On the rare occasion an attorney may even refuse to proceed as your counsel if you want to exclude certain language that your divorce lawyer finds is crucial to your case. Though this may be merely a precaution against any potential malpractice claim against the attorney later, it should be taken as a strong indication that if your attorney is willing to go this far to ensure that the language is included, that you, as the client, should probably defer to your attorney's advice.
In the end, a good attorney will advise you of the various considerations involved but ultimately defer to your wishes on the vast majority of issues even if he or she finds them to be contrary to your best interests.
It is good for the lawyer and client to reach an understanding on all family law issues in order to strike a balance between your personal and non-legal concerns as the client and the advice of an experienced and licensed legal practitioner.

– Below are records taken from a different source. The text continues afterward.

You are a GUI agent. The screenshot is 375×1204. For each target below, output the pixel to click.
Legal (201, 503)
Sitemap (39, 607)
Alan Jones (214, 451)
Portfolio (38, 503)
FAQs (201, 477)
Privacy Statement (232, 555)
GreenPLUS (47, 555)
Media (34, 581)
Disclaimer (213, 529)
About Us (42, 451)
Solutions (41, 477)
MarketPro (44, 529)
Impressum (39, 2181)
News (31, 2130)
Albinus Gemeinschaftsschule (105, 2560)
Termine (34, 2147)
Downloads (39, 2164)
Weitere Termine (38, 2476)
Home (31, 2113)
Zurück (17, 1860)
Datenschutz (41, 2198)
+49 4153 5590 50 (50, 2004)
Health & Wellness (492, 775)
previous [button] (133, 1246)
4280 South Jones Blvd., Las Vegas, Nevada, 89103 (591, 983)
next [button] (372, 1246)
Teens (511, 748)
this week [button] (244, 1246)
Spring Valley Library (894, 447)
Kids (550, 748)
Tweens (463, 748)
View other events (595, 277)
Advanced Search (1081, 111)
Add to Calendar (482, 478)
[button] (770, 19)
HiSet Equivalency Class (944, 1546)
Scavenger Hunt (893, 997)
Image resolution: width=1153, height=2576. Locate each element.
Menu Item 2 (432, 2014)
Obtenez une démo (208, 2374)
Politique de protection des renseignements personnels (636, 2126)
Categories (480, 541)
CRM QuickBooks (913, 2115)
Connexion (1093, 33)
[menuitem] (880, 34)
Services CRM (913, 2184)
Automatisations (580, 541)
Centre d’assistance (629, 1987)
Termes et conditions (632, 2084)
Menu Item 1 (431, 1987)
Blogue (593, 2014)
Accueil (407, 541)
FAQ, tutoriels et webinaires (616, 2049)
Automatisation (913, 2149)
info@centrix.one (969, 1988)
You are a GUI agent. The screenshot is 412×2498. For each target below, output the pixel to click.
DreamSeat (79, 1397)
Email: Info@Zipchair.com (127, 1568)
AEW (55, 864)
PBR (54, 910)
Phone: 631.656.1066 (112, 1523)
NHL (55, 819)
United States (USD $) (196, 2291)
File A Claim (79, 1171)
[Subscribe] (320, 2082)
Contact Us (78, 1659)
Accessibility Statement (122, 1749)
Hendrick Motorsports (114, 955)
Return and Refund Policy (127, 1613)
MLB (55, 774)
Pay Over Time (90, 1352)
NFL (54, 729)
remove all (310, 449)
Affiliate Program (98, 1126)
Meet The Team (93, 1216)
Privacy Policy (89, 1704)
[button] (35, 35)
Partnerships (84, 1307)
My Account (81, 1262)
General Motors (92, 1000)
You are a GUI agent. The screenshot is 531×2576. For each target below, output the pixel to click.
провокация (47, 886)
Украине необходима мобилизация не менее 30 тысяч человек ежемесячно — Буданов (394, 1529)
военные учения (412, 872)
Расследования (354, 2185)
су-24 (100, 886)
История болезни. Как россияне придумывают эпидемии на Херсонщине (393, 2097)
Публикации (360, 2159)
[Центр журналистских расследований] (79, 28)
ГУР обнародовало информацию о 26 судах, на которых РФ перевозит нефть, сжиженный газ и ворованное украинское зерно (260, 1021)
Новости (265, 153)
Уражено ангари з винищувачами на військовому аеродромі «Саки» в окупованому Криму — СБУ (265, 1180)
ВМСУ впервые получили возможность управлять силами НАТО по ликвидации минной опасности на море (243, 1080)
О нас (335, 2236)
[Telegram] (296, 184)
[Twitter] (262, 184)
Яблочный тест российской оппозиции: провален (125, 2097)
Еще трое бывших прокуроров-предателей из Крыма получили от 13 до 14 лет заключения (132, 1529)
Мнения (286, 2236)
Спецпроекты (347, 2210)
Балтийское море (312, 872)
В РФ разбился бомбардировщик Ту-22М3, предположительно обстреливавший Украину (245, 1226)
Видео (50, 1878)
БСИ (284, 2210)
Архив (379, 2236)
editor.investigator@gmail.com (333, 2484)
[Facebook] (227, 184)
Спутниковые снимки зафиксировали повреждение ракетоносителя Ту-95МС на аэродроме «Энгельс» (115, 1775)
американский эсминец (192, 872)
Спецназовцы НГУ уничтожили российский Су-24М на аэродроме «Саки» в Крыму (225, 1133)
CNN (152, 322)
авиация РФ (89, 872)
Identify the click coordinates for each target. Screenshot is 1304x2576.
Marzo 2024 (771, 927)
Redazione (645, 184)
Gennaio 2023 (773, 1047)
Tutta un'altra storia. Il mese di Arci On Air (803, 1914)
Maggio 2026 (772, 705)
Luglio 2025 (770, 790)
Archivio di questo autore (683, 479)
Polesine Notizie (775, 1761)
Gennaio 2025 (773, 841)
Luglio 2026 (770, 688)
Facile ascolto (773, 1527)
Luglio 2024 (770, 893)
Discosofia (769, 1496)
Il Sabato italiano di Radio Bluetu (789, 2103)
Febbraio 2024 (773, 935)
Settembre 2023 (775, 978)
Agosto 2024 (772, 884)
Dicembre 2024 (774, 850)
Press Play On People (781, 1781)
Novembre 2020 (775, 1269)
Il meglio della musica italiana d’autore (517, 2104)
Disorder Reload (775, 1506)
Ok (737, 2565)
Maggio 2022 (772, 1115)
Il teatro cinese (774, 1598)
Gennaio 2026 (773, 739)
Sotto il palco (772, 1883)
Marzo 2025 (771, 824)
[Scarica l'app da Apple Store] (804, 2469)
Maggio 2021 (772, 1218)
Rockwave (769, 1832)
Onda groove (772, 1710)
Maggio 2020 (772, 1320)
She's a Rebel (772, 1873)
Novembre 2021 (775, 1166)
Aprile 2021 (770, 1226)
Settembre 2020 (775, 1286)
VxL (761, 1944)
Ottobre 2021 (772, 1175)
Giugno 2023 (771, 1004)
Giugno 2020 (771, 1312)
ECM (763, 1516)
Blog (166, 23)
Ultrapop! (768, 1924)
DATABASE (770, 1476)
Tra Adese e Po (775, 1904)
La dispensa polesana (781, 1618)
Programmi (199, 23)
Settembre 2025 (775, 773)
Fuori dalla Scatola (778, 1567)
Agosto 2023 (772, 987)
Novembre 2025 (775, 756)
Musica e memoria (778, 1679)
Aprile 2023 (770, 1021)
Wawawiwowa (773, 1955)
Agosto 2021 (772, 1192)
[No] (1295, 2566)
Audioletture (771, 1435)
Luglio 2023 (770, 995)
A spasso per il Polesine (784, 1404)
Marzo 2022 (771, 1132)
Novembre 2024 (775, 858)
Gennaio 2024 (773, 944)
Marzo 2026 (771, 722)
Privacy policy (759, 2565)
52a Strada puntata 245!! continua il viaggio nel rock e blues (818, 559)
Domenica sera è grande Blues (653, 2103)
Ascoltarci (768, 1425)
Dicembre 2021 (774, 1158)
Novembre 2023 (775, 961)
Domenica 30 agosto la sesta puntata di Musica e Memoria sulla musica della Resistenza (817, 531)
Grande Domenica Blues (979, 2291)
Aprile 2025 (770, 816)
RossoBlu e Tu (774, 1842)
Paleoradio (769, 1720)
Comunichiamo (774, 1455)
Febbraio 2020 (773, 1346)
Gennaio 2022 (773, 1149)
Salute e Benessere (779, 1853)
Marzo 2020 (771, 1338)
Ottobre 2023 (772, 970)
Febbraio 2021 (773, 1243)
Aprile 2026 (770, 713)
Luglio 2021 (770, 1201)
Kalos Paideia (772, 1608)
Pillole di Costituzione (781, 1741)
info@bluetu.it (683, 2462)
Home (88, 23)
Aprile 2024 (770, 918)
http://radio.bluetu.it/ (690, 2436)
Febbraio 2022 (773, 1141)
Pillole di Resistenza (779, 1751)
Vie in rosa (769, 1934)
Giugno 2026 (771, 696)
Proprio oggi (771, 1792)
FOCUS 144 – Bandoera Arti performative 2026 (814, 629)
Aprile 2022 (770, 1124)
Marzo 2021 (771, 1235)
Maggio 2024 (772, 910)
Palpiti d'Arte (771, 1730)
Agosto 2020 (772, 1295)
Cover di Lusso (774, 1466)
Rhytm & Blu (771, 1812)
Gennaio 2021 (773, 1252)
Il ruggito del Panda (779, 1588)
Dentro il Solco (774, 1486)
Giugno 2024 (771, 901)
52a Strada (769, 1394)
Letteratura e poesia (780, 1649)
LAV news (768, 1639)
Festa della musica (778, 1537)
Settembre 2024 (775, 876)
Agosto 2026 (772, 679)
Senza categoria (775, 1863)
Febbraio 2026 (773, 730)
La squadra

When in doubt, it is always best for you as the client to make the extra effort necessary to retain a lawyer with a dedicated family law practice who practices regularly (weekly if possible) before the Rhode Island Family Courts.
You are the client. It's your life. A good divorce lawyer who cares about your case will discuss all related matters with you and work with you on them to do what is best for you regarding your legal and non-legal concerns. Once again, it is your life. Don't settle for anything less than what you want and what you determine is in your best interests.